# Looking to join a game in Pittsburgh!



## jRocket (Jun 13, 2007)

I am looking to join a game in the Western PA area, preferably close to Pittsburgh. I would prefer any kind of d20 game, but that is just because I am most familiar with that system. I am willing to try others if you are willing to teach.
I'm more of a social gamer, so I'm up for just about any kind of playing style. I don't particularly like 'hack n' slash' too much, but I also don't have loads of free time to thoroughly develop a character either.
For playing times, I can make it there after work, around 7pm M-F, depending on where the game is. Saturday and Sunday, I'm available any time.

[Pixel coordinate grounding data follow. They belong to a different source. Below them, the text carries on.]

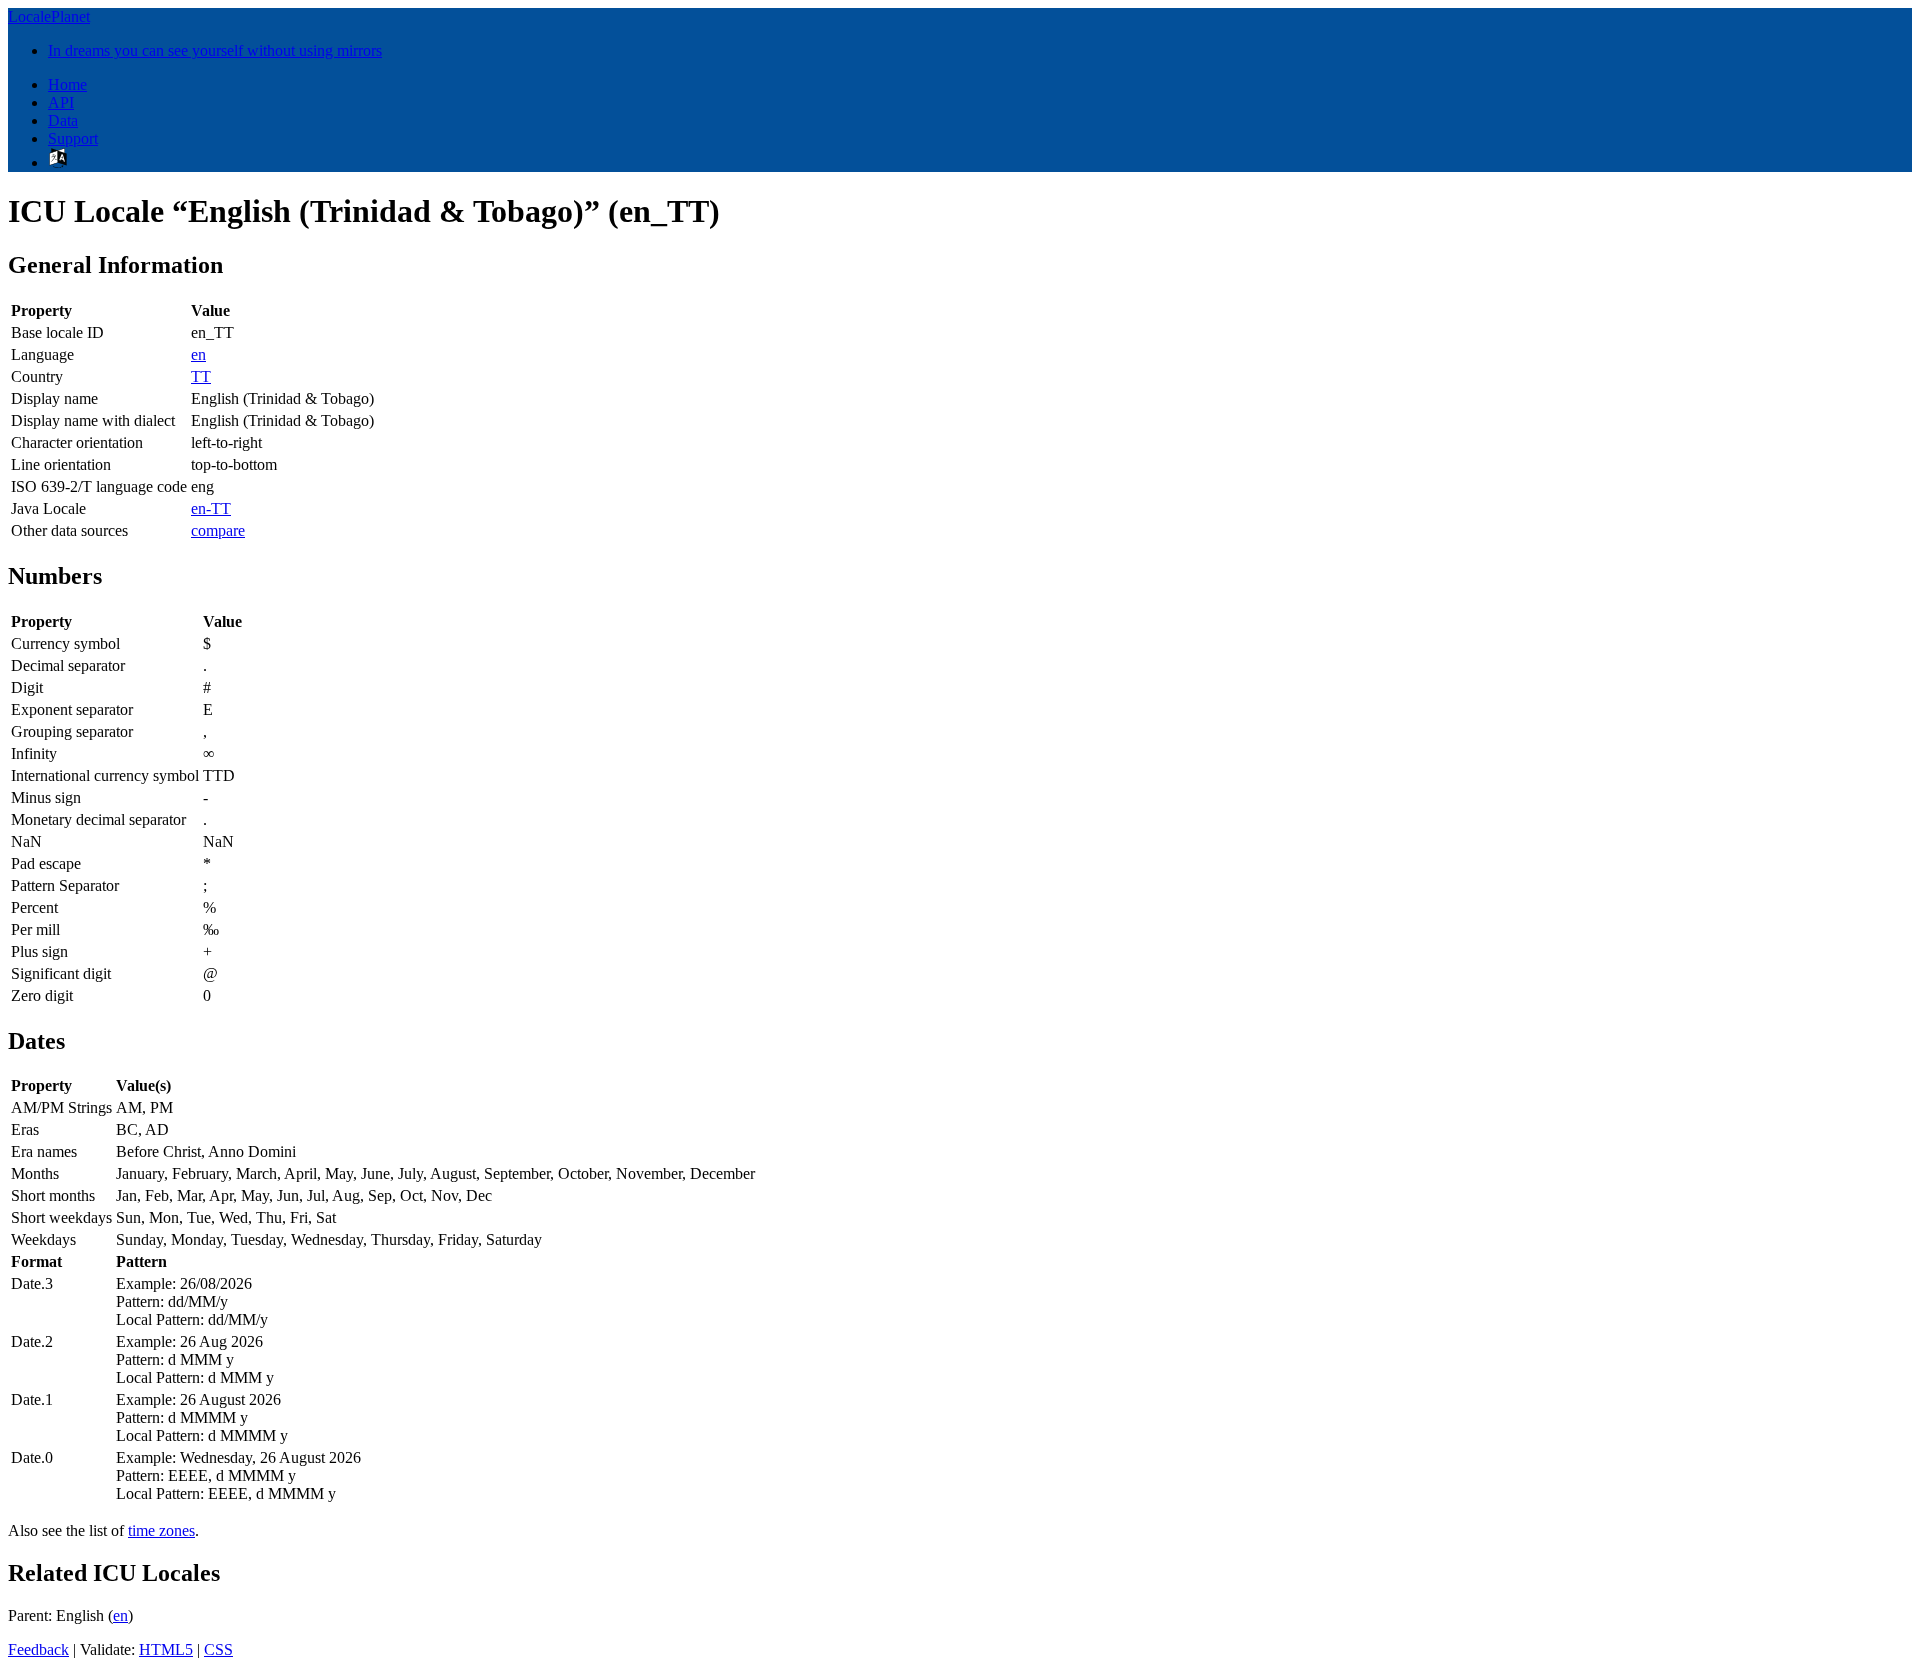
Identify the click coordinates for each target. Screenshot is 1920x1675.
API (61, 102)
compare (218, 530)
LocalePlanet (49, 16)
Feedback (38, 1649)
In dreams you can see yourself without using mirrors (215, 50)
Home (67, 84)
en (198, 354)
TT (201, 376)
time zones (161, 1530)
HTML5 (166, 1649)
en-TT (211, 508)
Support (73, 138)
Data (63, 120)
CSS (218, 1649)
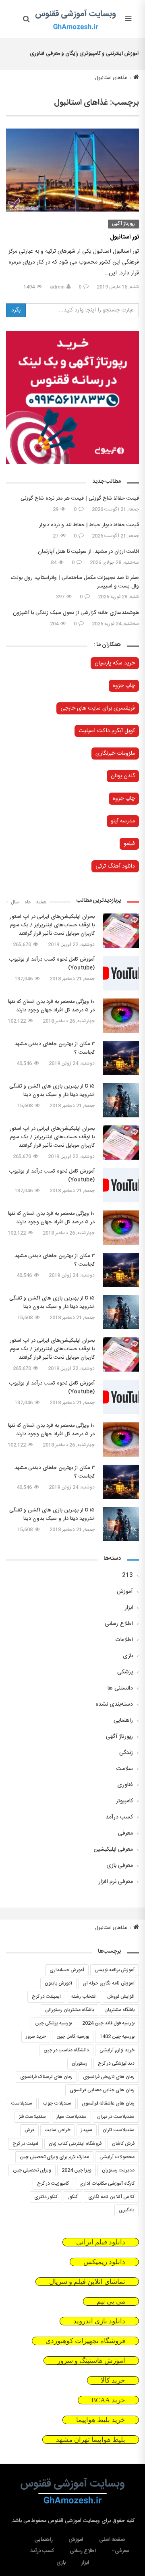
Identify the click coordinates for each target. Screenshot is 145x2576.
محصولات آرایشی (117, 2157)
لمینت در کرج (25, 2144)
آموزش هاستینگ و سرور (91, 2360)
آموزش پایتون (58, 1983)
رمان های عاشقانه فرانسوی (108, 2103)
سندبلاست (21, 2103)
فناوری (125, 1785)
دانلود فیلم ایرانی (100, 2242)
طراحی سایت (57, 2130)
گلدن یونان (123, 776)
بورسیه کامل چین (72, 2036)
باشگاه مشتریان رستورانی (69, 2010)
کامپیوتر (124, 1801)
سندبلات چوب (57, 2103)
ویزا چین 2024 (76, 2170)
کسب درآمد (119, 1817)
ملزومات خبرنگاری (115, 753)
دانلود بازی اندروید (99, 2321)
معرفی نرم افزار (116, 1882)
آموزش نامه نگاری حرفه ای (109, 1983)
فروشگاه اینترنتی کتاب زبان (75, 2144)
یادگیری (127, 2210)
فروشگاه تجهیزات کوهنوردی (85, 2341)
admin (57, 287)
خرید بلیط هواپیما (100, 2420)
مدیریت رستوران (118, 2170)
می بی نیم (111, 2301)
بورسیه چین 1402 (117, 2036)
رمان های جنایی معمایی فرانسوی (102, 2090)
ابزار (129, 1608)
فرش (29, 2130)
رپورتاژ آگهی (123, 224)
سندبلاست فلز (32, 2117)
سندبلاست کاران (119, 2130)
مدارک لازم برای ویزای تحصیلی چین (54, 2157)
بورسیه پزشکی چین (53, 2023)
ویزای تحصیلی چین (32, 2170)
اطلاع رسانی (119, 1624)
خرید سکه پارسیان (115, 663)
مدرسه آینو (123, 821)
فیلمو (129, 844)
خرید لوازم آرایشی (117, 2050)
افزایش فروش (121, 1997)
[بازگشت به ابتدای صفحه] (7, 2569)
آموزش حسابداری (67, 1970)
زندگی (126, 1753)
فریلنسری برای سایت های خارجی (97, 708)
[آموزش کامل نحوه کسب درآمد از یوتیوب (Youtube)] (121, 973)
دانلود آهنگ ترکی (115, 866)
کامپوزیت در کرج (53, 2184)
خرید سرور (36, 2036)
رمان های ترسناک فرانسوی (46, 2077)
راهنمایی (123, 1721)
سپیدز (86, 2130)
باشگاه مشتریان (119, 2010)
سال (15, 902)
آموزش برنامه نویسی (115, 1970)
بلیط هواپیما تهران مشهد (90, 2439)
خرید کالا (113, 2380)
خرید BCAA (108, 2400)
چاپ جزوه (124, 686)
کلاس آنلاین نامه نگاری (111, 2197)
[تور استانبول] (72, 170)
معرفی (125, 1833)
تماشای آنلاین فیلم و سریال (87, 2281)
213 (127, 1575)
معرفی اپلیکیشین (113, 1849)
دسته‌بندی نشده (114, 1704)
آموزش (125, 1592)
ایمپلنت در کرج (46, 1997)
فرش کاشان (123, 2144)
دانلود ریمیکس (104, 2262)
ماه (28, 902)
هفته (41, 902)
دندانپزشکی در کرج (116, 2063)
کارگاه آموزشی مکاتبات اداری (107, 2184)
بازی (128, 1656)
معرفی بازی (119, 1866)
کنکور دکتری (46, 2197)
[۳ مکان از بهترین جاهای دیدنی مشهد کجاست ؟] (121, 1058)
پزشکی (125, 1672)
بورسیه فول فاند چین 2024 (108, 2023)
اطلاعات (124, 1640)
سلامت (124, 1769)
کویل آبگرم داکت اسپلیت (107, 731)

email - misanthropy82@yahoo.com
aim - misanthropy82


----------



## S.Bense (Jun 21, 2007)

*also looking for players*

JRocket,

My fiancee and I are also looking for players/ a campaign in the monroeville/murrysville area, more than likely starting around august. How's that area sound to you? I'm looking for more of a post-college crowd, and a 3.5 D&D setting. Let me know what you think.

S.Bense


----------



## cutter (Jun 28, 2007)

*Game in Murrysville*

We have an open seat in our game in Export (very close to Murrysville).  Currently, we are running a 3.5 campaign set in Greyhawk and play Thursday nights.   email-  johneill_590@msn.com


----------



## Shadow145 (Jun 28, 2007)

*Gaming Clubs in the Pittsburgh Area*

Anyhow, the ones I know about.  

Phantom of the Attic in Oakland has an RPGA club.  I've gamed with them and have only had good experiences.  
http://games.groups.yahoo.com/group/potarpga/

There is an RPGA club that games in the Beehive in the Southside.  No experience with them though.  
http://www.pittsburghrpga.org/

And there is a big group called Circle of Swords out in Butler.  They play out of the Butler Day's Inn.  They do RPGA, LARPing, and throw conventions twice a year.  I've gamed with them once, and had a lot of fun.  
http://www.circleofswords.com/main/news.php

Anyhow, I'm actually looking for more, if anyone knows of any others post 'em here.


----------